Demands to alter the programme so as not to present "Russian music," if any such demands had been presented, have fortunately been ignored. And the issue has been addressed in the programme notes by pointing out firmly that the art, music, and creativity of the Russian people, especially in the past, are certainly not invalidated by the actions of the current regime. I agree.
 
More to the point, we as humans have learned absolutely nothing from the events of the last century if we again allow knee-jerk hate to govern our reaction to these events with demands to purge everything "Russian" out of our sight and hearing.
 
And with that, let's get on to the significance of the actual programme, which is in danger of being overshadowed by this issue. The thread which ties this entire concert together is the conception of music which, because of its religious connotations, represents a source of strength and comfort to which people can turn in times of trouble and thankfulness alike.
 
Not least of the significance here was the inspired decision to present the concert in collaboration with the Nathaniel Dett Chorale, a Toronto-based choir which specializes in performing music from African traditions, particularly the music of the African diaspora communities in North America. Under the leadership of their Music Director, D. Brainerd Blyden-Taylor, the combined choirs opened the programme with a group of five pieces rising from the tradition of the spirituals, the intensely moving music evolved in oral tradition in the slave communities of North America during the eighteenth and nineteenth centuries. As Blyden-Taylor explained in his spoken introduction, slavery in the traditional sense may have ended but spirituals continue to be sung because the needs which inspired them have not been cleared away from our societies today.
 
Deidre Robinson's arrangement of Steal Away gave not only long-breathed, soaring vocal lines, but also a first taste of an exceptional degree of commitment and involvement that marked the entire evening.

Crucifixion, by Adolphus Hailstork, brought contrasting energy infused with the agony of the scene depicted, and underlain by the frequent repetitions of "My Lord" like the tolling of great bells -- finally rising to a climax of intense power.

Mary Was the Queen of Galilee followed, in an arrangement by Wendell Whalum, The gentle soprano voice of Ineza Mugisha led off with the first lines of the spiritual, then taken up by the choir. Later, she returned to sing the final verses, her soaring voice underlain by the quiet murmuring of the other singers.

The last two numbers in this group, Don't You Weep No More, Mary and Go Not Far From Me, O God were both composed and/or arranged by R. Nathaniel Dett. The first featured strong, forthright singing from the choristers in a march-like, affirmative style befitting the Easter story retold in the text.
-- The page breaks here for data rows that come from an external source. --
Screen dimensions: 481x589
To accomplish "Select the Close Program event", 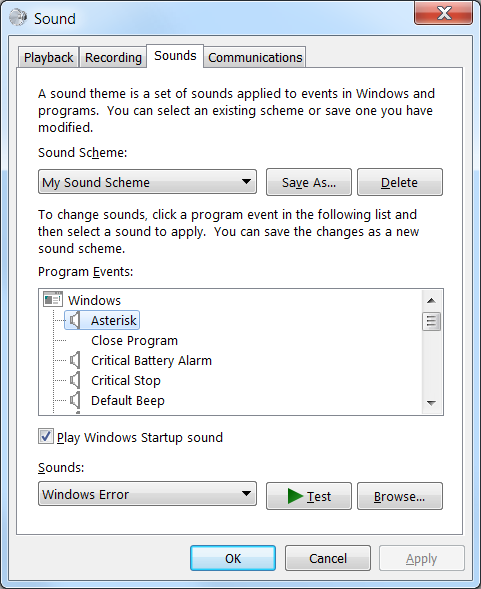I will (x=134, y=341).
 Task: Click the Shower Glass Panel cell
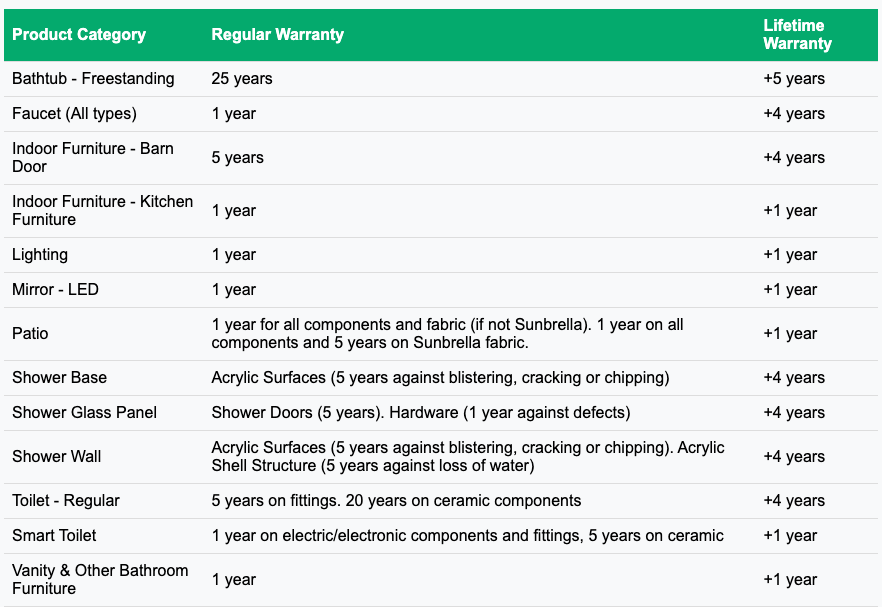pos(84,413)

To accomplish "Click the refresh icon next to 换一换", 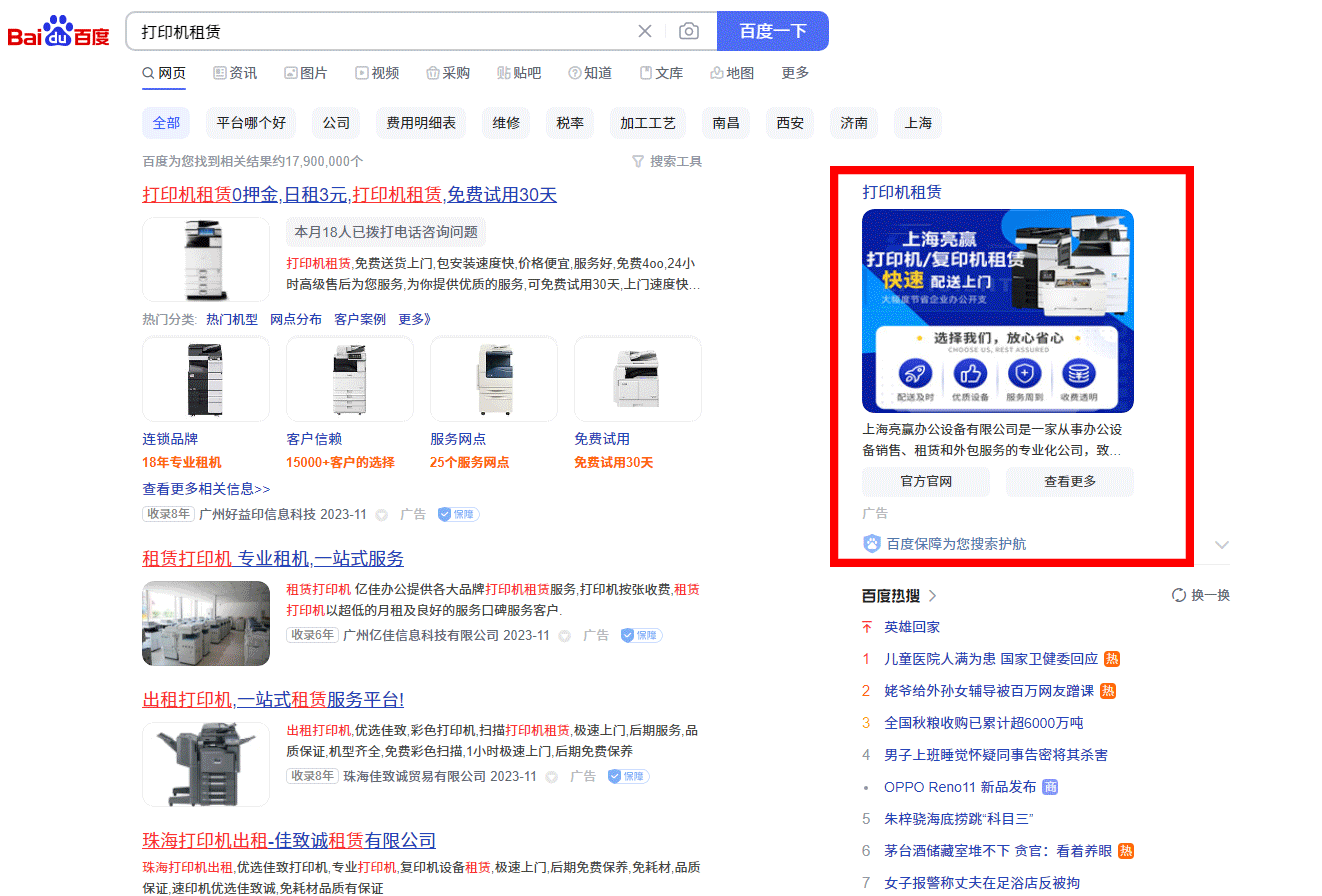I will (x=1179, y=595).
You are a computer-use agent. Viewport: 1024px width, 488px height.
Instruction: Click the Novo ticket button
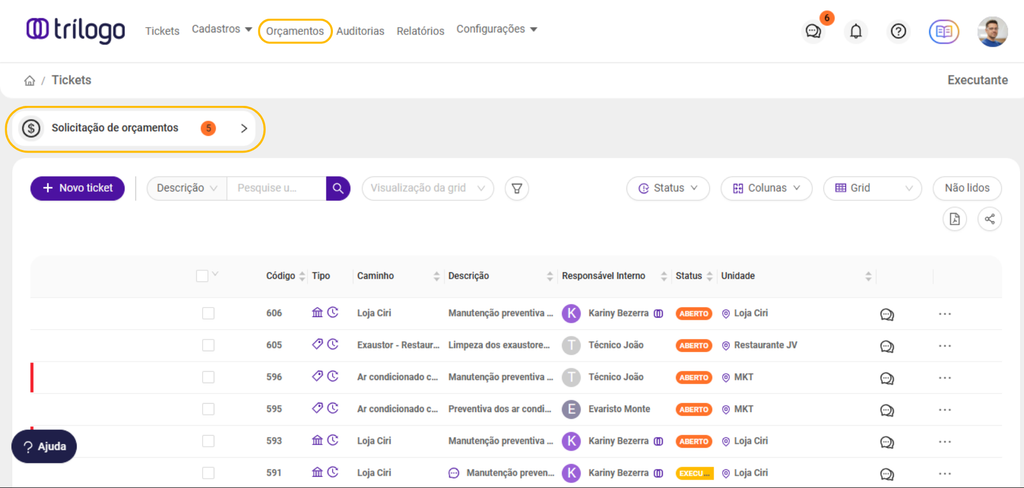[78, 188]
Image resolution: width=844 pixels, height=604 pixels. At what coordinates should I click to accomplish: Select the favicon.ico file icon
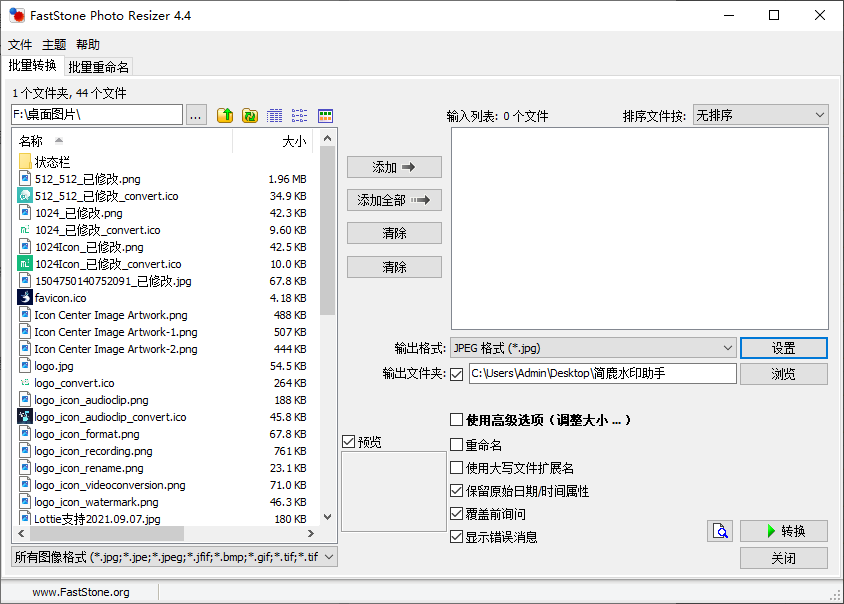(26, 298)
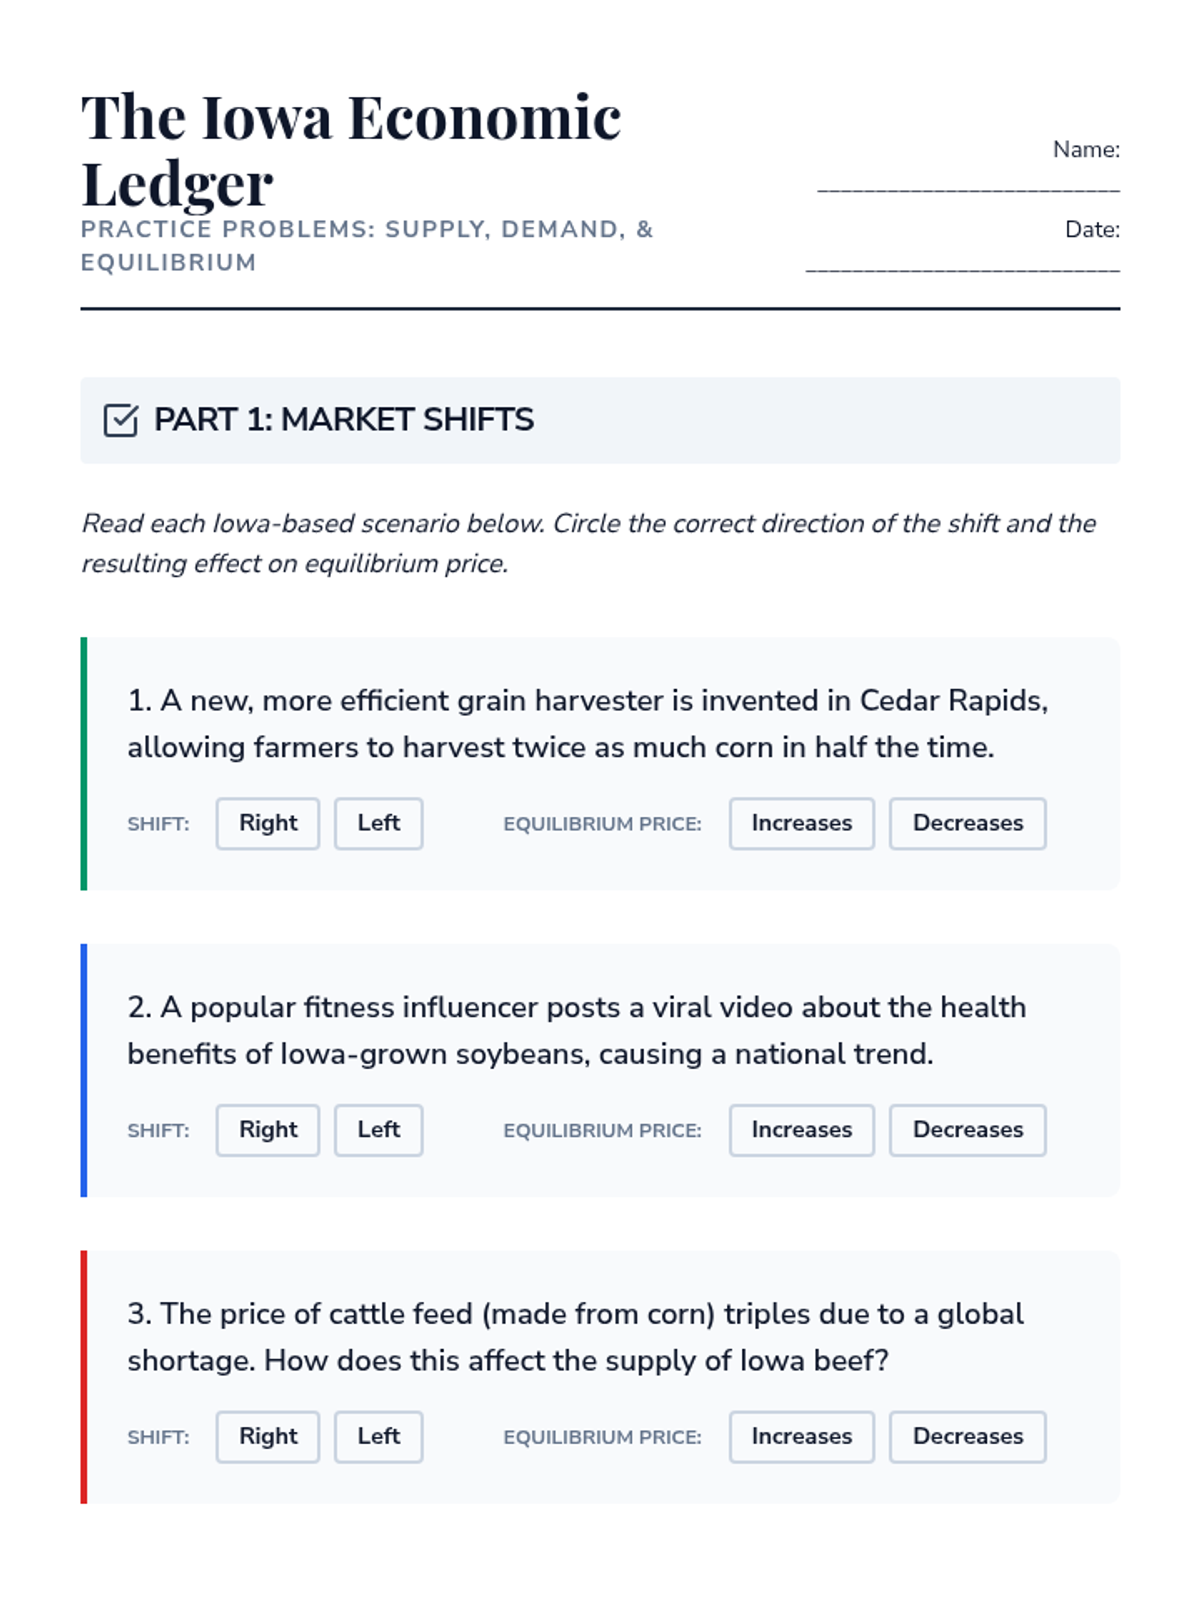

In the last number, baritone soloist Andrew Adridge sang clearly and firmly in a middle verse that layered his voice amid the textures of the choir, and again in the contrasting concluding section.

An addition to the programme inspired by current events was the Prayer for Ukraine by Mykola Lysenko to a text by Oleksandr Konysky. The first verse of this beautiful 1885 composition was sung under the direction of conductor Simon Rivard at this point, and the second verse at the end of the entire concert.
 
Next we came to the major offering: the All-Night Vigil. For many years, this magnificent 70-minute work for unaccompanied choir was known in the English-speaking world as the "Rachmaninoff Vespers," a true misnomer -- as the service of "Vespers" occupies only the first six numbers of the work. It's a 15-movement collection of settings of all the canticles sung during the entire "All-Night Vigil" service which begins, in the Russian Orthodox Church, on the night before Easter Sunday and ends at dawn on Easter Sunday.
 
Many experts state that this is the greatest integral setting of the 15 canticles of the Vigil ever written. It is certainly an extraordinary landmark in the repertoire for unaccompanied choir.
 
It's a rather curious musical product to come from an avowed atheist. Rachmaninoff, indeed, did all he could to make this work, composed in just two weeks early in 1915, liturgically suitable by using the traditional chants prescribed for nine of the canticles as a basis for his composition. He then composed what he described as "conscious counterfeits" of the chant style to create the other numbers, thus giving the entire cycle a striking unity of tone and purpose. It's this pervasive use of the traditional chanted music of the Orthodox Vigil service that gives this music its air of seeming out of time and place with the world in which it was born, a timeless atmosphere which it shares with another great twentieth-century work for choir rooted in traditional religious chants, the Requiem of Maurice Duruflé.
 
It's worth recalling that the music of Rachmaninoff (and the All-Night Vigil in particular) suffered from the official disapproval of the Communist regime in Russia from 1917 to 1990. The composer voluntarily declared himself an exile from Russia after the 1917 Revolution, and he never returned. No public performance or recording of the Vigil was allowed in Russia for over four decades, and when a recording was at last authorized by the Communist authorities in 1968, it was only available for musicologists and other experts to study, not for general public use. In the English-speaking world, meanwhile, the music was long available only in a corrupt edition packed full of errors in transcription. 
 
The entire work was sung in this performance in the original Church Slavonic text, an ancient liturgical language of both the Orthodox and Catholic Churches.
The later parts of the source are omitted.